Macron spoke by phone with Lebanese President Joseph Aoun and Prime Minister Nawaf Salam after the attack. Aoun issued directives for an immediate investigation.
"I condemn the assault today on elements of the French battalion in UNIFIL," Salam wrote on X. "I have issued my strict instructions to conduct an immediate investigation to uncover the circumstances of this assault and to hold the perpetrators accountable."
During a Paris visit on Tuesday, Salam said he was personally following the probe "day by day" but that "conditions on the ground were not easy."
"I strongly condemn Saturday's attack on UNIFIL during which one French peacekeeper was killed and another three were injured," U.N. Secretary-General Antonio Guterres wrote on X.
Mounting Losses in the Region
Girardin is the third French service member killed in the region since the broader Middle East conflict began Feb. 28 with coordinated U.S. and Israeli strikes on Iran.

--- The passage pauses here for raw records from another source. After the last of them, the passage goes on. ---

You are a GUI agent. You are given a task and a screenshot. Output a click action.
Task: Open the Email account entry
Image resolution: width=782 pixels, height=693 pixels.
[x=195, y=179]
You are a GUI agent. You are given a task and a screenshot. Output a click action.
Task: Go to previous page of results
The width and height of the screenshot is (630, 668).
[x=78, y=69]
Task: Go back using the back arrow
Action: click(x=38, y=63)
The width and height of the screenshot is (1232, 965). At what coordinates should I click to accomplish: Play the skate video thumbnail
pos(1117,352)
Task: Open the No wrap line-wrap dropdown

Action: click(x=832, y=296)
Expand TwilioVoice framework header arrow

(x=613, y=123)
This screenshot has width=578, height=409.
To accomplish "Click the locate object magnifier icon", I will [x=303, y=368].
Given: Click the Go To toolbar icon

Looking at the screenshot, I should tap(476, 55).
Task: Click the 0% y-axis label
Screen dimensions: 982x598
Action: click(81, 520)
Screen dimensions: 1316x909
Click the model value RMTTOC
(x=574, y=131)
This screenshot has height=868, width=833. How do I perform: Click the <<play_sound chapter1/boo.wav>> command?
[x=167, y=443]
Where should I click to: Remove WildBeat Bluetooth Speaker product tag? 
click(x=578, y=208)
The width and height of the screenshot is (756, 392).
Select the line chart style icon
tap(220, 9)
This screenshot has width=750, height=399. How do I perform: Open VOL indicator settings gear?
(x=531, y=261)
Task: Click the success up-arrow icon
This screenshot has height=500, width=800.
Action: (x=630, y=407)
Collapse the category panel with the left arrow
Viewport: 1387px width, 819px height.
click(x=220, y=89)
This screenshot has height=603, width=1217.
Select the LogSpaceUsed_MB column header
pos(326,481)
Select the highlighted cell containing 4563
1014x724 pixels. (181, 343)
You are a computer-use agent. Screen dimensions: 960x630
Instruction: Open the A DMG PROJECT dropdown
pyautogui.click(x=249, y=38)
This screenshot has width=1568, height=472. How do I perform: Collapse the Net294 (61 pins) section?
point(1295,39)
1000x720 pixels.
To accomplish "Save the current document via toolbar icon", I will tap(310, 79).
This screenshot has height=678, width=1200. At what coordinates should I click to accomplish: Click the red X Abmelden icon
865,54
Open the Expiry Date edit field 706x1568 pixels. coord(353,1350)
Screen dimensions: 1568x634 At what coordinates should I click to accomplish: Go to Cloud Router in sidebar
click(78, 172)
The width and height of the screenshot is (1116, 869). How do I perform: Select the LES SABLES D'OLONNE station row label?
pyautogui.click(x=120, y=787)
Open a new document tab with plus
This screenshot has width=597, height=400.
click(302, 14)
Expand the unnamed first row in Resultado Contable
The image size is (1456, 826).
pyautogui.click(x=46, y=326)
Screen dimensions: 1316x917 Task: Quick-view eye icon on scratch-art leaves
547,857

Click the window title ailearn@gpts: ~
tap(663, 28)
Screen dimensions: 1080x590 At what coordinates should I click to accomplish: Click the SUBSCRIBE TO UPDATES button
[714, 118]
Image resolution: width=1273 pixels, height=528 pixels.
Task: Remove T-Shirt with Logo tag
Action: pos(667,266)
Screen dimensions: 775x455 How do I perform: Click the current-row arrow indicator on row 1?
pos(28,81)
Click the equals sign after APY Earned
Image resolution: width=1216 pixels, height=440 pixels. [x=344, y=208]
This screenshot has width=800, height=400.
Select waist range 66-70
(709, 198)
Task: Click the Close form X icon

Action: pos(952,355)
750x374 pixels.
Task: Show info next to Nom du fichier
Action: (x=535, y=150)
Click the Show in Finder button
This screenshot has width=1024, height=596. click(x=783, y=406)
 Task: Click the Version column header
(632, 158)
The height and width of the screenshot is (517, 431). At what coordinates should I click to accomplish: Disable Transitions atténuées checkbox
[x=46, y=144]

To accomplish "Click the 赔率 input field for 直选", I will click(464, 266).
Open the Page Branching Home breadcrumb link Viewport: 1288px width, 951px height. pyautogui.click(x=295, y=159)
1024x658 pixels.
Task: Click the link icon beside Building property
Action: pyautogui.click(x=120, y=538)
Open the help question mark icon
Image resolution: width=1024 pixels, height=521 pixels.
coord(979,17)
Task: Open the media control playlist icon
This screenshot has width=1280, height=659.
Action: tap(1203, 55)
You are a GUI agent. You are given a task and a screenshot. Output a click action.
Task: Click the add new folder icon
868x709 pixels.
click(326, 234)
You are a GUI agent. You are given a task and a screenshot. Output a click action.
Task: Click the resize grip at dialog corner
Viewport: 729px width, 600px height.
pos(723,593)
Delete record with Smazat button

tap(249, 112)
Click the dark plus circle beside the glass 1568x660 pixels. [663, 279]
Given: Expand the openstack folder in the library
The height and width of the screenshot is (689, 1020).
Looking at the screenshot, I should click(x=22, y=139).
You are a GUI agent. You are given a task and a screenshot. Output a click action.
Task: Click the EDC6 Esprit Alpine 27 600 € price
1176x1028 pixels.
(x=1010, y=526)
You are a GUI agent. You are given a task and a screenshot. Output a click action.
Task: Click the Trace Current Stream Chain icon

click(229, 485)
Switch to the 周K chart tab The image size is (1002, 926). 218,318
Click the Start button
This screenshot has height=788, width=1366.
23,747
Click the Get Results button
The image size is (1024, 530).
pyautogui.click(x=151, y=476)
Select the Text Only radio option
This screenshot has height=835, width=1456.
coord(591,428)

He is also the fifth UNIFIL peacekeeper killed this year.
Three Indonesian peacekeepers were killed last month in two separate explosions in southern Lebanon. A preliminary U.N. investigation found that one was killed by Israeli tank fire while the other two died when an improvised explosive device, likely planted by Hezbollah, struck a logistics convoy.
A fourth Indonesian peacekeeper, Cpl. Rico Pramudia, died at a Beirut hospital on April 24 from wounds suffered in the March 29 attack. His death, announced just two days Girardin’s, brings the total number of UNIFIL peacekeepers killed this year to six.
The recent French losses occurred only a month after the death of Chief Warrant Officer Arnaud Frion, 42, of the 7th Battalion of Chasseurs Alpins. Frion was killed March 12 when an Iranian Shahed drone struck a military base in Iraq's Kurdistan region where French troops were conducting counterterrorism training. Six other French soldiers were wounded in that attack.
France contributes over 600 troops to UNIFIL, which fields 7,505 peacekeepers from 47 nations along the U.N.-drawn Blue Line separating Lebanon and Israel. The mission was established in 1978 and has operated through successive conflicts. More than 160 French soldiers have been killed in Lebanon since then.
The attack also comes as UNIFIL faces an uncertain future. The U.N. Security Council voted unanimously in August 2025 to terminate the mission's mandate at the end of 2026, with a one-year drawdown to follow. The United States and Israel had pushed to end the force, arguing that Lebanon should assume sole security responsibility in the south.
Macron, however, signaled that France intends to stay.
"France is also ready to maintain its commitment on the ground after the scheduled departure of UNIFIL at the end of the year," he wrote in his April 22 statement announcing Girardin's death.